══ DATA PROVIDED ══

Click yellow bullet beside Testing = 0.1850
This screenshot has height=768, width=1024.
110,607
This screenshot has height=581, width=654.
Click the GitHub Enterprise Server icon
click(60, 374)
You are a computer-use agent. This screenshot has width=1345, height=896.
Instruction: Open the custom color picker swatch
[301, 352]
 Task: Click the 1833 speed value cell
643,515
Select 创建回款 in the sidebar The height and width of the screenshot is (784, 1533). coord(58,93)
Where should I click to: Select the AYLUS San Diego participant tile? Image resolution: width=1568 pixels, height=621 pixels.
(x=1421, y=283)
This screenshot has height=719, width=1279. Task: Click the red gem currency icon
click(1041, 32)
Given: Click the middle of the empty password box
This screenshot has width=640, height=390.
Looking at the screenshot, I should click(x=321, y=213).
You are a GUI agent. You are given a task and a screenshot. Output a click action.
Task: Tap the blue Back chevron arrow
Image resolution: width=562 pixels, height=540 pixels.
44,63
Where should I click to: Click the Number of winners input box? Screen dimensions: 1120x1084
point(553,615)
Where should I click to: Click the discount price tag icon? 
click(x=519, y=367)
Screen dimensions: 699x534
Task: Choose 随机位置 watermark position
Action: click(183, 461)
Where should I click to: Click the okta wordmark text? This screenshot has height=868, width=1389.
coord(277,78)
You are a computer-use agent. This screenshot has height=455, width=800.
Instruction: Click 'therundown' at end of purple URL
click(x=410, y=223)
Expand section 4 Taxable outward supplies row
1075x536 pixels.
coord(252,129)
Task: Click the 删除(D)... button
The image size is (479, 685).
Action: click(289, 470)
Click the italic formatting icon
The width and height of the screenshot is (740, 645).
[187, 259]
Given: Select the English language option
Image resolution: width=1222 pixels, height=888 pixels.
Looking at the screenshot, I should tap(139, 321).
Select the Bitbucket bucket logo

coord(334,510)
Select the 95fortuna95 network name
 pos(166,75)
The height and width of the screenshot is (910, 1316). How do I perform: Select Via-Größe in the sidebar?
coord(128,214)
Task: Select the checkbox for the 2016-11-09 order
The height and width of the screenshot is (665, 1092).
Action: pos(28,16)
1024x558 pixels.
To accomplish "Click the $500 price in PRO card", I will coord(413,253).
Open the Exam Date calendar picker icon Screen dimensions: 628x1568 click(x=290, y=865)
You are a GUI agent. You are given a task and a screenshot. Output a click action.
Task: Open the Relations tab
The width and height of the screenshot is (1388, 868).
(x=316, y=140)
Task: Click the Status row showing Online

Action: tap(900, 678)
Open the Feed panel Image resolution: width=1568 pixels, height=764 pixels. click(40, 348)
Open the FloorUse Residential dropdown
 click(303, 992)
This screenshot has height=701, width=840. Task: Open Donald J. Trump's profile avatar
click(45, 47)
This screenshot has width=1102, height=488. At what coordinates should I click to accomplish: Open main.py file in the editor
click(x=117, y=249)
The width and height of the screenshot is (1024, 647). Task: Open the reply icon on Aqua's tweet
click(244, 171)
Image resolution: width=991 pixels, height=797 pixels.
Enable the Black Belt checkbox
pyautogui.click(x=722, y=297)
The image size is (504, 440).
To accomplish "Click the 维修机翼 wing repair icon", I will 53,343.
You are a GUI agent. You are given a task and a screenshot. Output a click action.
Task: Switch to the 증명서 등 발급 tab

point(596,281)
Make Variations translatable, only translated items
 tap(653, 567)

═══

Restate the tail of the listing word for word, beginning at the line containing "Make Variations translatable, only".

Make Variations translatable, only translated items
 tap(653, 567)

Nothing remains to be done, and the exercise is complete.